L’outil Vertex AI de Google Cloud Platform tend à rassembler au sein du même module toutes les fonctionnalités pour un entraînement de modèle. En particulier, il propose un outil Vertex AI Pipelines qui permet de définir une pipeline de ML (soit en appelant les fonctionnalités des autres API de GCP, soit en proposant l’exécution de code Python, ou autre). Une pipeline va donc encapsuler toutes les étapes nécessaires pour la création d’un modèle jusqu’à son déploiement. Cette pipeline pourra ensuite être ordonnancée au besoin et va automatiquement enregistrer ses données d’exécution dans un Metadata Store. Étant une brique de GCP, on peut interagir avec les autres services de la plateforme.

Functional monitoring

Les modèles de machine learning sont dynamiques et ils évoluent constamment dans le temps en fonction de la donnée d’entrée. On peut, sans trop se mouiller, dire qu’un modèle est à son meilleur juste avant son déploiement, au moment où les data scientists apportent les dernières modifications. Mais comment s’assurer que ce modèle reste performant dans le temps ?

En associant des outils de monitoring, de logging et d’alerting au flow de traitement de la donnée pour prévenir des risques.

Mais qu’est-ce qui pourrait mal tourner ?

Les sources ont changé, nouvelles données, erreur de manipulation, de normalisation de la donnée … Voici les différentes étapes ou nous pouvons rencontrer 

Si les données ne correspondent pas à ce que votre modèle attend, cela influencera très probablement les performances. 

On peut contrôler le type, le format, le nombre de données manquantes par variable en entrée. De plus, il existe une panoplie de tests statistiques et d’outil pour mesurer les écarts dans la donnée: 

  • Pour les variables continues: tests de divergence et de distance tels que la divergence de Kullback-Leibler, la statistique de Kolmogorov-Smirnov (largement utilisée), l’indice de stabilité de la population (PSI), la distance de Hellinger, etc.
  • Pour les variables catégorielles: chi-squared test, l’entropie, la cardinalité ou la fréquence des modalités.
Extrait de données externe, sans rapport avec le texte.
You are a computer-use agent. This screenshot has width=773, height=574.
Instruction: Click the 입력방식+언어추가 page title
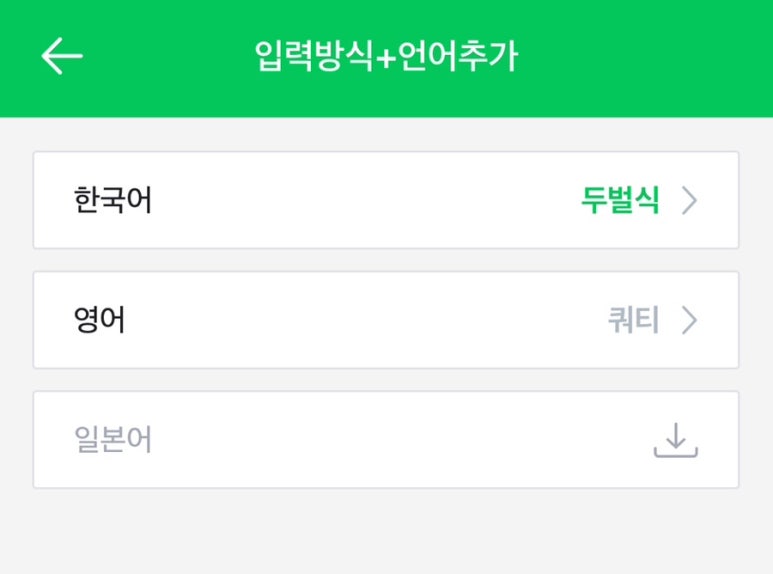[386, 57]
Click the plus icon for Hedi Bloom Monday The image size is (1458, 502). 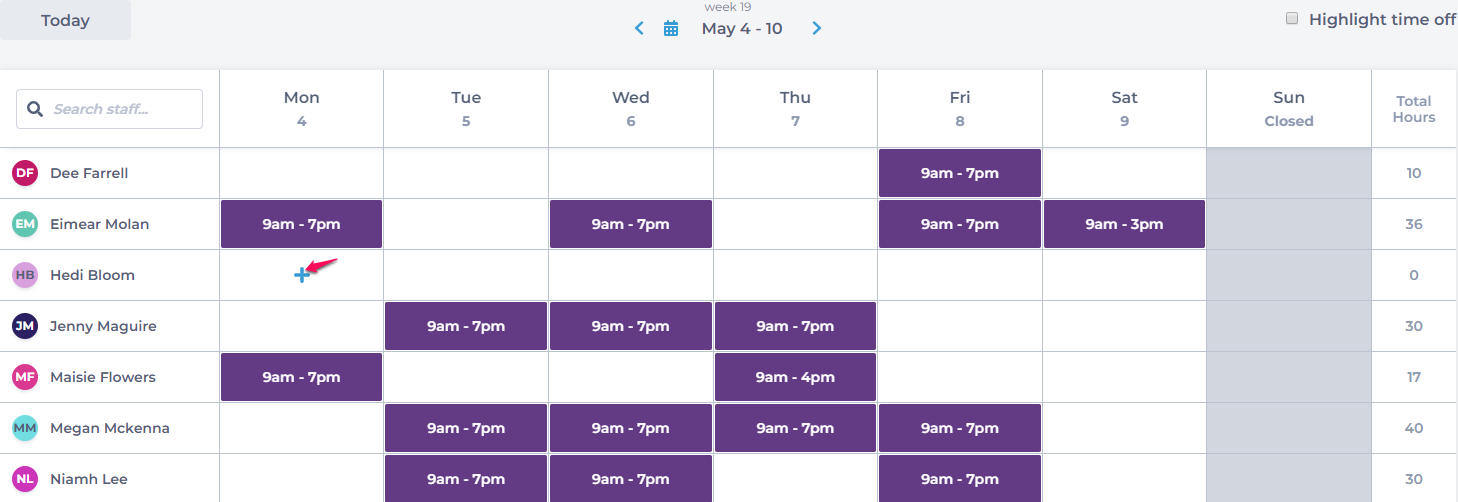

Les relations entre les variables d’entrées et votre target peuvent aussi changer au cours du temps.

On peut contrôler les drifts de modèles avec les mêmes tests statistiques que ceux présentés ci-dessus. Aussi, il convient de placer des métriques et checks pour comparer la réalité aux prédictions faites précédemment. En utilisant les données de production (lorsqu’elles deviennent disponibles), nous pouvons calculer la vrai précision de notre modèle.

Un dernier point qui peut être abordé est également la création de KPI métier, car il ne faut pas oublier que nos modèles sont censés répondre à des problématiques métier et suivre de tels indicateurs peut également aider à la compréhension des performances de notre modèle.

Et maintenant que des écarts ont été détectés, que faire ?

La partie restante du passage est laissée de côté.